M. Vilars a-t-il eu dessein d'écrire une œuvre à la fois morale et intéressante, propre à être mise entre toutes les mains? Il eût dû en bannir, dans ce cas, une scène de séduction, assez invraisemblable d'ailleurs. Compte-t-il ne pas s'adresser exclusivement aux demoiselles et aux adolescents? Son récit, dès lors, tourne trop fréquemment à la berquinade. Si louable que soit son but, il risque de ne pas l'atteindre, par suite même de la préoccupation qui le domine prouver (ce qui est peu nouveau) que le bonheur n'est pas où on le cherche.

G. S. L.

Le Fort de la Halle, par ODYSSE BAROT. 2 vol. in-18. Jules Rouff et Cie, éditeurs. - Prix :7 francs.

Voulez-vous des situations empoignantes, des émotions à vous rompre la poitrine, des scènes à vous donner le cauchemar et des tableaux d'une licence croustillante, où l'on montre une fille de comte authentique séduisant un vigoureux valet de ferme, pendant que M. le comte ressuscite le droit de cuissage sur les jeunes paysannes? Vous trouverez tout cela dans le long roman de M. Barot. Vous y verrez bien d'autres choses encore une femme qui vole son mari et laisse condamner le caissier innocent; c'est la même, il est vrai, qui, avant d'être Mme Cernet, fut la demoiselle sensuellement éprise du Ruy Blas campagnard. Elle s'appelait alors Reinette de Fontainebouillant! Que diable, avec ce nom, il fallait bien... Et puis ce caissier a une mère qui n'est pas sa mère, et l'amant de Mme Cernet, qui l'a poussée au vol pour en toucher le produit, est un baron qui n'est pas du tout le baron de Grandehousse, mais le vicomte de Saint-Aubin des Bois. Et lui-même est dans la dépendance d'un certain Firmin Mortier, qui n'est pas plus Mortier que l'autre n'est Grandehousse, mais en réalité Hector Lambinot. Ajoutez que ce pauvre Cernet a, d'un premier mariage, une fille, Andrée, qui s'échappe du couvent où elle était élevée, qu'elle finit par connaître tous les forfaits de sa marâtre! Attendez, il y a encore une certaine chanteuse légère qui doit s'appeler Magali, à moins qu'elle ne ne soit pas Magali, mais autre chose.

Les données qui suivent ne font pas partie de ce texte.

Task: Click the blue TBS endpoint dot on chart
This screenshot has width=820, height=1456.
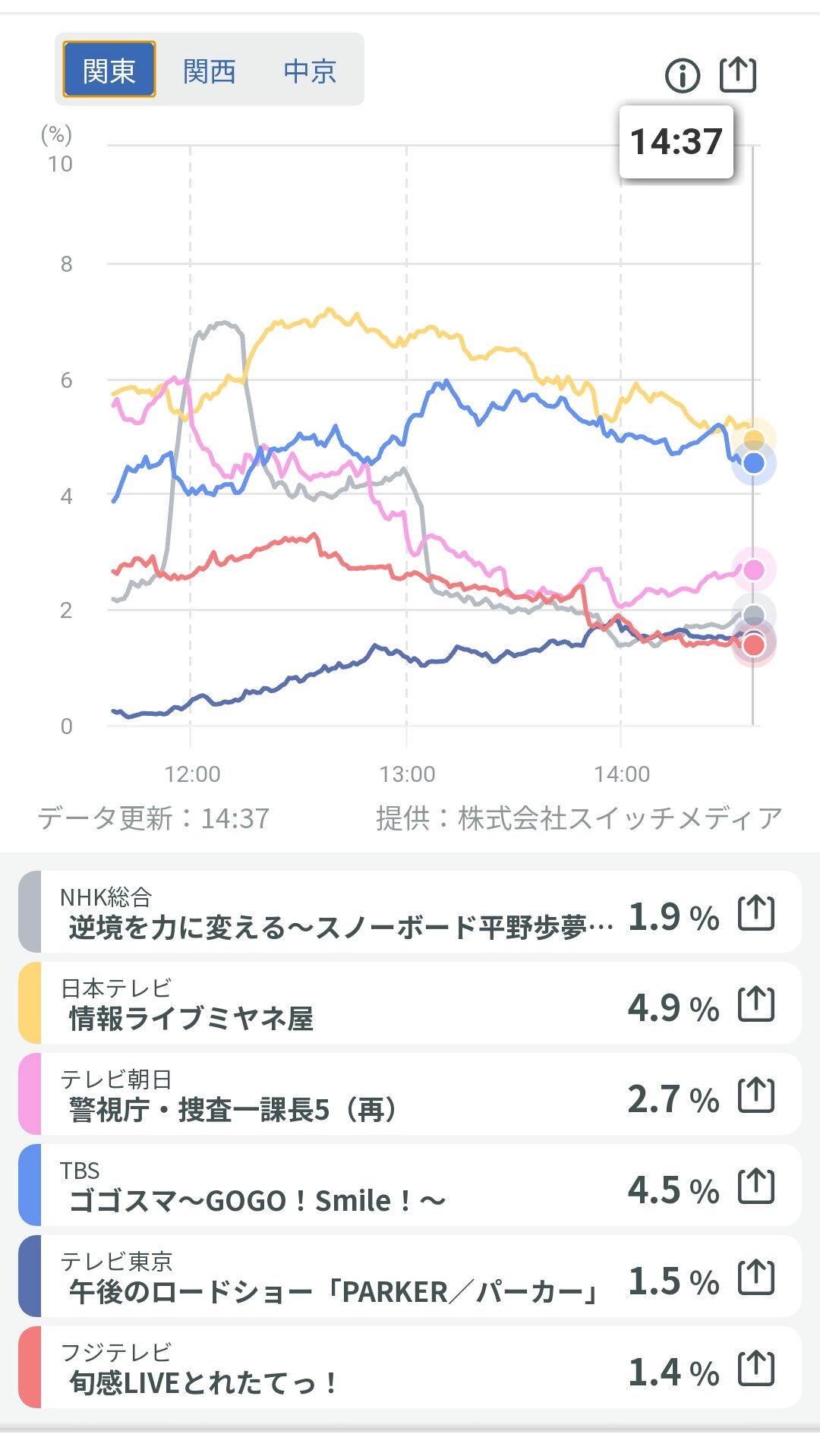Action: tap(753, 463)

Prenez tous ces ingrédients, saupoudrez de sel et de poivre, mêlez et agitez, servez par tranches au bas d'un journal vous avez un roman-feuilleton dont chaque chapitre, ou tranche, vous happe fortement l'esprit. Jugez quand on a lu les deux volumes! Mais il n'y a pas à s'y refuser, M. Barot possède la qualité du genre le tour de main qui ne laisse pas fléchir l'intérêt à travers les invraisemblances.

P. Z.

L'Oreille du cocher, par EUGÈNE CHavette. In-18. Paris. Dentu. Prix : 3 francs.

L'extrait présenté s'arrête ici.